-- ARTICLE --
--------------------------------

Last week I encountered a stumbling block in our sermon text that threw me for a loop and upset my weekly preaching routine. I spent much more time in prayer and study and conversation with others than I typically do around a particular text. And I still don’t know if I adequately addressed it on Sunday.

We are preaching through Galatians here at GCR Church and for the past two months I’ve been comparing the circumcision issue that was dividing those Christians then to the legalistic lines we draw in the sand around our own issues that separate Christians and groups of Christians today. In Galatia, the Jewish Christians were telling the Gentile Christians that if they truly want to be saved, if they really want the full benefits of God’s salvation and citizenship in God’s Kingdom, they have to become like Jews. All Christians have to be circumcised, they must keep the Jewish holy days and feasts, they have to observe the food laws and cleanliness codes–they must become “like us.” That is the issue the apostle Paul is addressing in Galatians. He goes to great lengths in lots of different ways to assert that no one is saved by observing the law, we are all only saved by God’s grace and our faith in Jesus Christ. We are saved by Christ alone. If you add anything to Christ alone, if you require anything more than faith in Christ alone, Paul writes that you are “turning to a different Gospel, which is really no Gospel at all.”

So, I’ve used plenty of examples in our sermons the past two months from my own experiences with the legalistic and sectarian churches of my upbringing. Our insistence that all Christians must worship like us and believe like us and baptize like us and eat the Lord’s Supper like us in order to be authentic Christians is divisive at best and, at worst, heresy. I’ve been comparing the first century Jewish food laws and circumcision rituals to our current day church structures and practices, our distinct worship styles and baptism methods and Lord’s Supper frequency, and our denominational names and titles and furnishings in our buildings.

If those comparisons are accurate–I absolutely believe they are–what do we do now with Galatians 5:4?

“You who are trying to be justified by law have been separated from Christ; you have fallen away from grace.” 

I know tons of Christians who are legalistic and sectarian. I’m related to a lot of these people; I love all these people. These wonderful people still insist on their Church of Christ distinctives and still enforce their Church of Christ traditions as part of what saves people. They believe and practice their rules and laws as critically connected to their salvation and their standing with God. So they still judge and condemn those outside their distinctives and traditions as unsaved. They refuse to call other Christians brothers or sisters in Christ. They don’t acknowledge their place in “The Church.” So, what about legalistic Christians? Are they not saved?

“You who are trying to be justified by law have been separated from Christ; you have fallen away from grace.” 

I really wrestled with that verse last week. I had a very tough time with it. I read what the apostle writes here by the Holy Spirit and it sounds really cut and dried, very clear. But I know God’s matchless love and his amazing grace is more than enough to cover me in my continued missteps and misunderstandings. I certainly don’t have everything all figured out. I’m not doing everything exactly right. And all of it is covered by God’s grace. Praise him!

--------------------------------

-- ENTRIES SHOWN --
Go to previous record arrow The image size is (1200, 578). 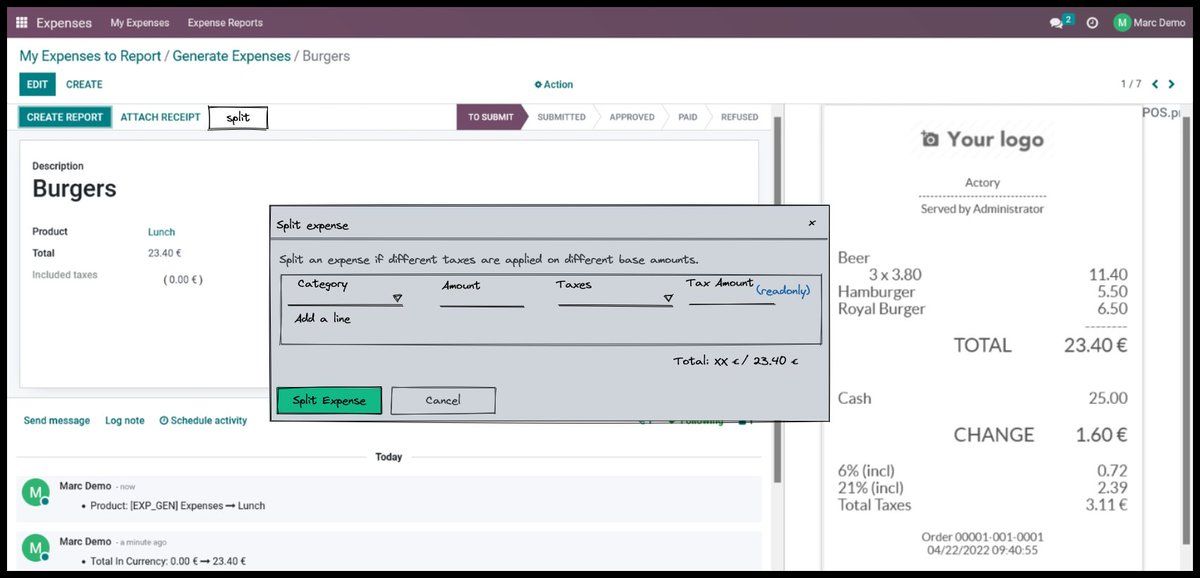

--------------------------------

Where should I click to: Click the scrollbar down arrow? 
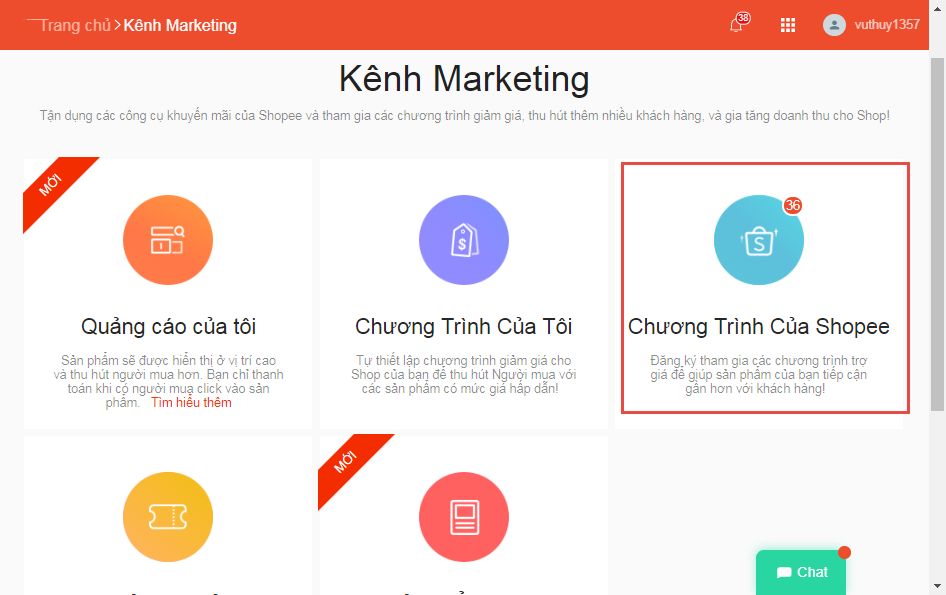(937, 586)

--------------------------------

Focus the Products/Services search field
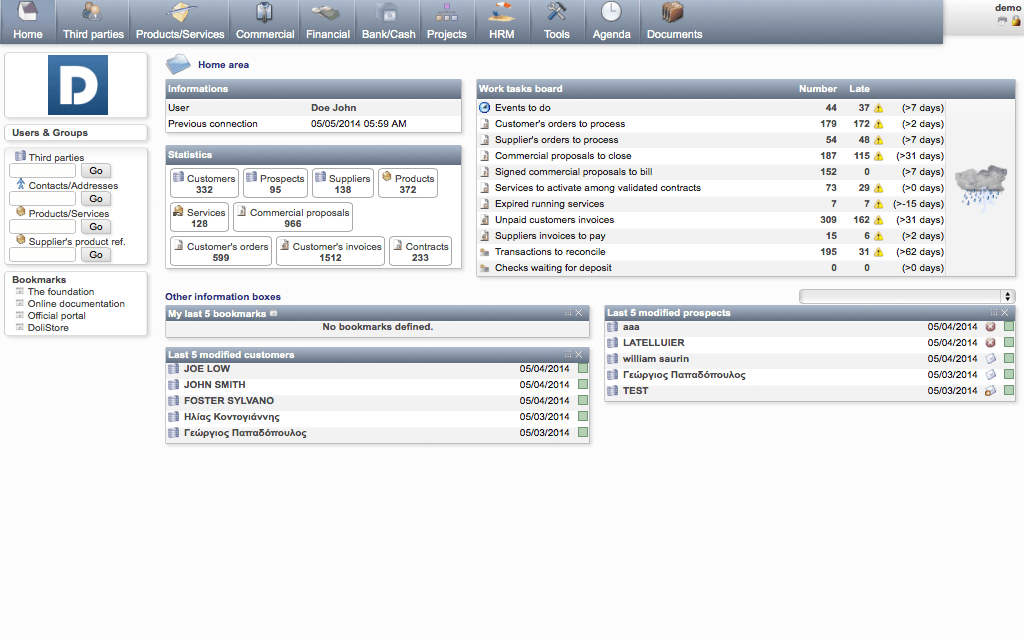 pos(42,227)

--------------------------------

-- REQUESTS --
- A) Print the part of the reflection on Galatians that begins at the words "So, I’ve used" and stops after "with Galatians 5:4?".
- B) List the things that, according to the reflection on Galatians, the churches of the writer's upbringing insisted all Christians must do "like us."
The records are separate from the reflection on Galatians and unrelated to it.

-- TASK ANSWERS --
- A)
So, I’ve used plenty of examples in our sermons the past two months from my own experiences with the legalistic and sectarian churches of my upbringing. Our insistence that all Christians must worship like us and believe like us and baptize like us and eat the Lord’s Supper like us in order to be authentic Christians is divisive at best and, at worst, heresy. I’ve been comparing the first century Jewish food laws and circumcision rituals to our current day church structures and practices, our distinct worship styles and baptism methods and Lord’s Supper frequency, and our denominational names and titles and furnishings in our buildings.

If those comparisons are accurate–I absolutely believe they are–what do we do now with Galatians 5:4?

- B) worship, believe, baptize, eat the Lord's Supper